The oxygen radical absorbance capacity (ORAC) assay is considered a valuable analytical tool for measuring the protection afforded by an antioxidant compound to a target probe. Fluorescein is the classical probe used in the ORAC assays. In addition to not being a biological target for oxidation, fluorescein acts as a free molecule within the reaction media. Moreover, the probe specific location is the aqueous medium where its oxidation occurs. Hence, fluorescein is not ideal for inferring about the interactions of radicals with biomimetic membrane models within the liquid-lipid interface or deeper in the bilayer system. The aim of the present work was to explore the use of POPE-COUM probe, a 2-oleoyl-1-palmitoyl-sn-glycero-3-phosphoethanolamine labelled with 3-carboxycoumarin, to report the protection of antioxidants interacting with biomembranes using liposomes as a biomimetic model. The probe was obtained applying an improved bioconjugation by using continuous flow synthesis to afford the desired compound in just 5 min in 80% yield. The lipid peroxidation induced by 2,2′-azobis(2-methylpropionamidine) dihydrochloride (AAPH) derived radicals was monitored directly by the fluorescence intensity decay of the POPE-COUM, without resorting to any other reporter, in large unilamellar vesicles (LUVs).
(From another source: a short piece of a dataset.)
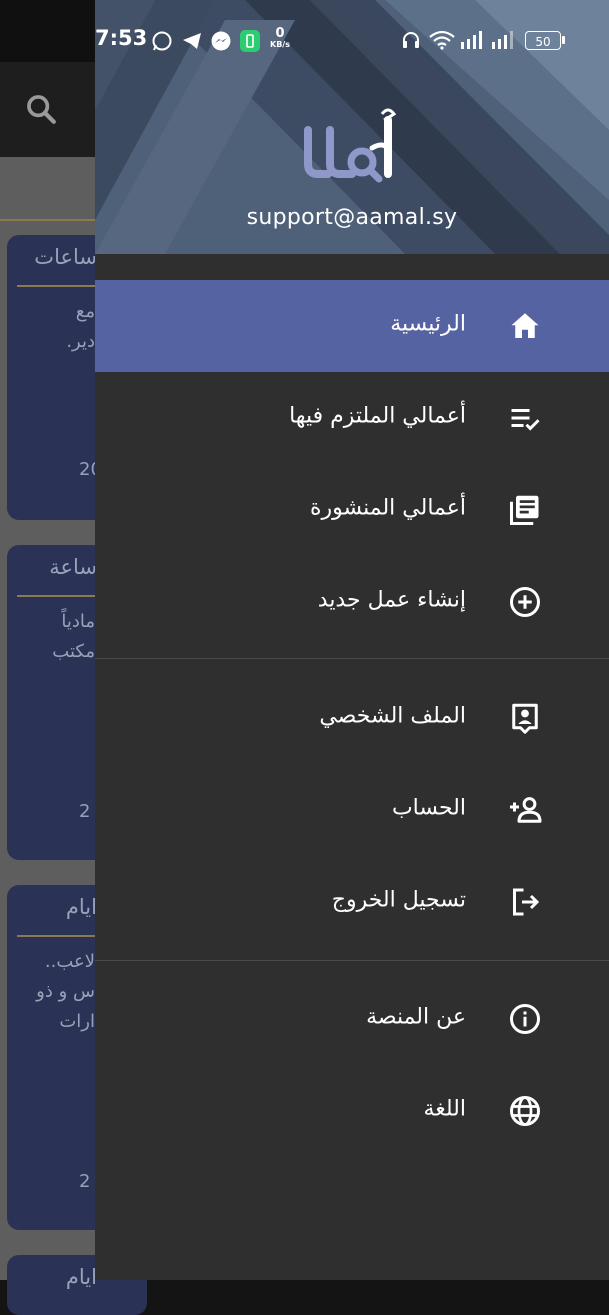 Image resolution: width=609 pixels, height=1315 pixels. I want to click on desc-line: مع, so click(85, 312).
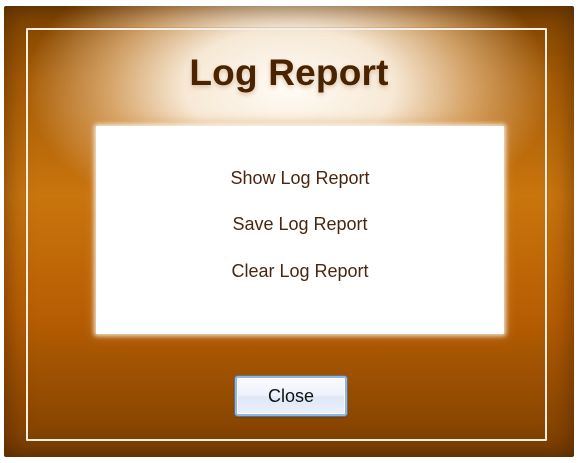 This screenshot has width=578, height=463. Describe the element at coordinates (300, 271) in the screenshot. I see `clear-log-report-link: Clear Log Report` at that location.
The results obtained showed a delay on the oxidation of the probe compared to aqueous phase fluorescein which might indicate that POPE-COUM is not accessible to the attack by the AAPH-derived radicals and is protected towards the inside of the vesicle. Hence, the access to the embedded probe only happens when alteration of the LUV structure occurs. Fluorescence lifetime imaging microscopy studies support the fact that the fluorescent POPE-COUM probe is restricted to the lipidic layers, and no background fluorescence was observed. Ultimately, these outcomes represent the proof-of-concept for the use of POPE-COUM in ORAC assays and its suitability as biomarker of the oxidation state and integrity of cellular membrane biomimetic systems such as liposomes. [Display omitted] •Bioconjugation by continuous flow synthesis to afford a POPE coumarin-labelled probe.•Direct monitoring of lipid peroxidation in LUVs by resorting exclusively to POPE-COUM.•FLIM studies support the restriction of POPE-COUM probe to the lipidic layers.•Suitability of the probe as biomarker of the oxidation state and integrity of LUVs.